What is required:
Please return the records from the line that contains "Given: Expand the 记录日志 logging combo box" through the line that contains "Action: point(634,15)", including both of those lines, and reproduce them exactly without the pictures.

┌──

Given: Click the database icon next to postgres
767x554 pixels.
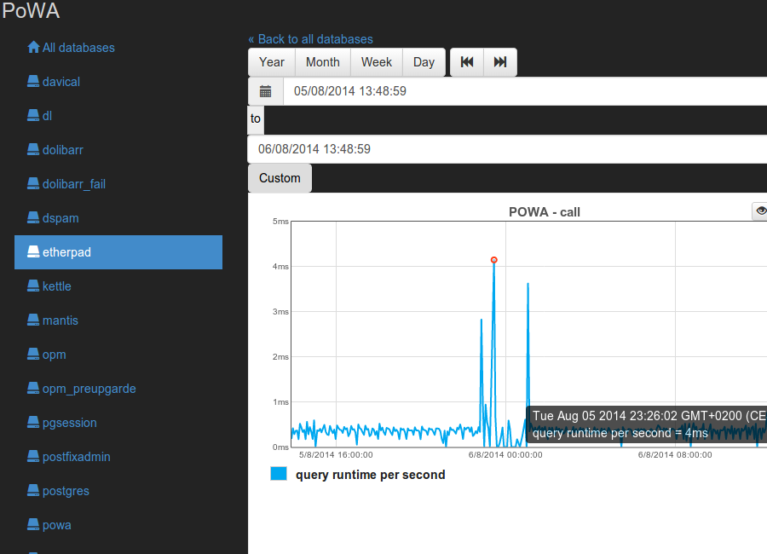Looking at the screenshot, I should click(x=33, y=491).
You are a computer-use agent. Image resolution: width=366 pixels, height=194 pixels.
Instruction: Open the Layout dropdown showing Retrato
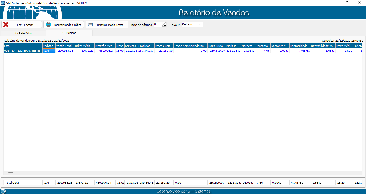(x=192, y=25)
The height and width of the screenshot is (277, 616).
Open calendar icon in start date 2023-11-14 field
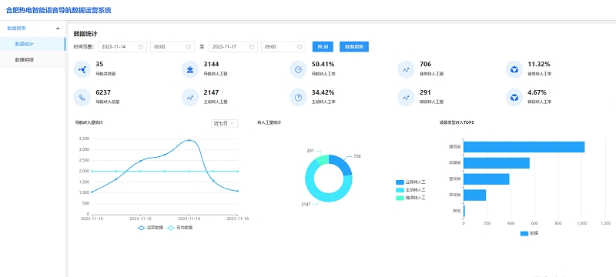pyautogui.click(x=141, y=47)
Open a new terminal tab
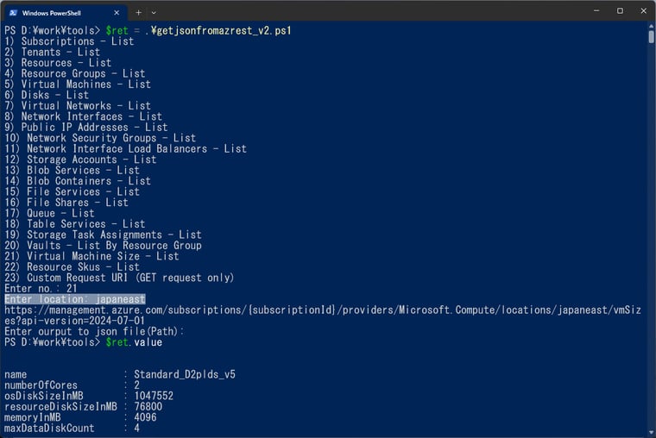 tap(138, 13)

└──
┌──

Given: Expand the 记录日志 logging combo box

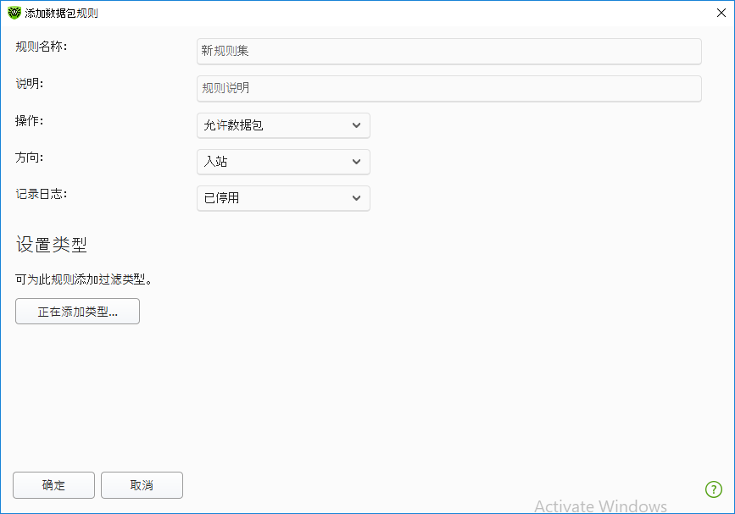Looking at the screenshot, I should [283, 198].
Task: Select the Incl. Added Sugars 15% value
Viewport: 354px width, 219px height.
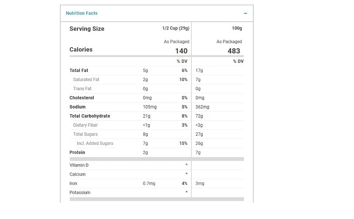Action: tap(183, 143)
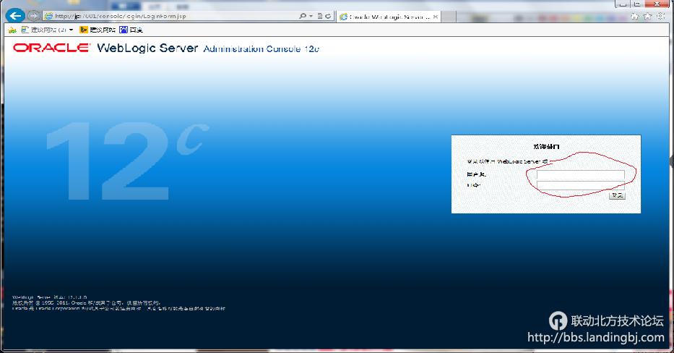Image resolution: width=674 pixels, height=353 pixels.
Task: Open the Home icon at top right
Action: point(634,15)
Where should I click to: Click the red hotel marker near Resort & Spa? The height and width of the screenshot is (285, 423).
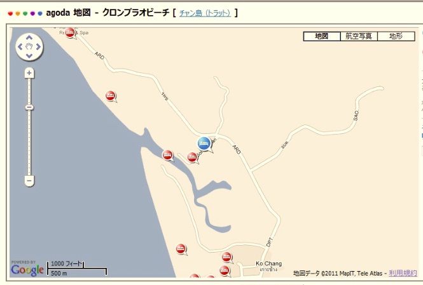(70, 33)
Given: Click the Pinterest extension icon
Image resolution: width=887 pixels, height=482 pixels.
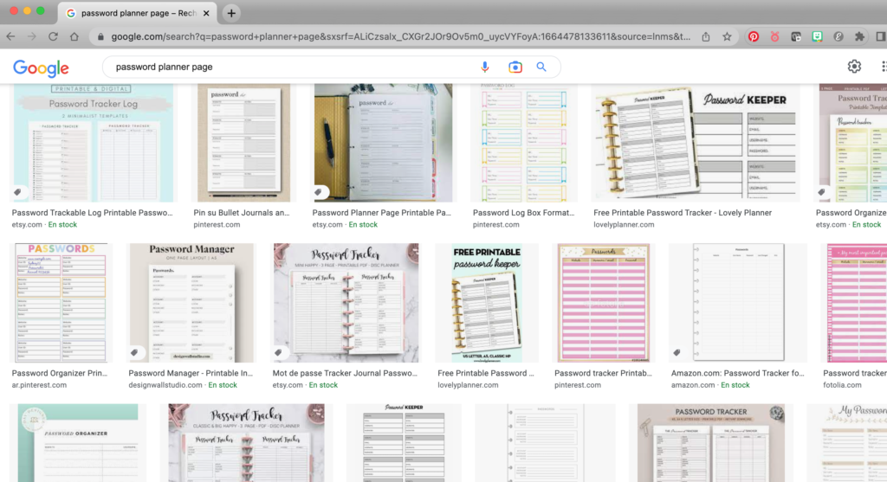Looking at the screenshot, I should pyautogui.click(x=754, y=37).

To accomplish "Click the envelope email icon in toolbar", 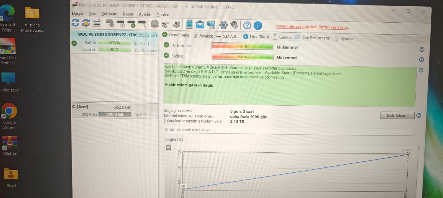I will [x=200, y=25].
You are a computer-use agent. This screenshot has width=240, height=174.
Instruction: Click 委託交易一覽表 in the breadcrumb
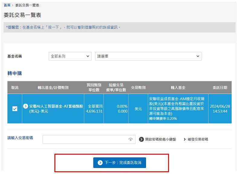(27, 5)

└──
┌──

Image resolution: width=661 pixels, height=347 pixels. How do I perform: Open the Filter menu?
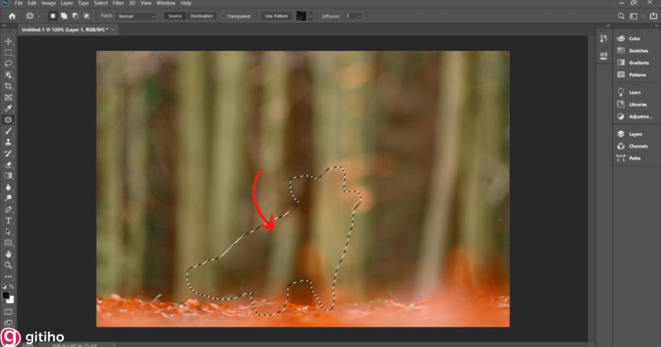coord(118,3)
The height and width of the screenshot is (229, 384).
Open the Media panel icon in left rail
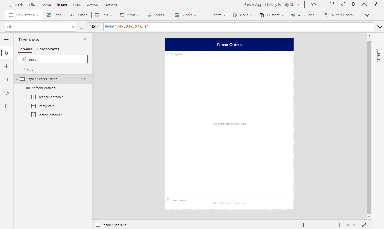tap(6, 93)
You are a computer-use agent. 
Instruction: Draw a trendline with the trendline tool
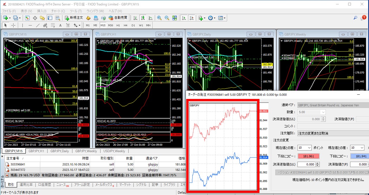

└──

Written response:
Given: Expand the 记录日志 logging combo box

Looking at the screenshot, I should [283, 198].
Task: Select the Incl. Added Sugars 15% value
Viewport: 354px width, 219px height.
Action: tap(183, 143)
Image resolution: width=674 pixels, height=353 pixels.
Task: Open the Home icon at top right
Action: point(634,15)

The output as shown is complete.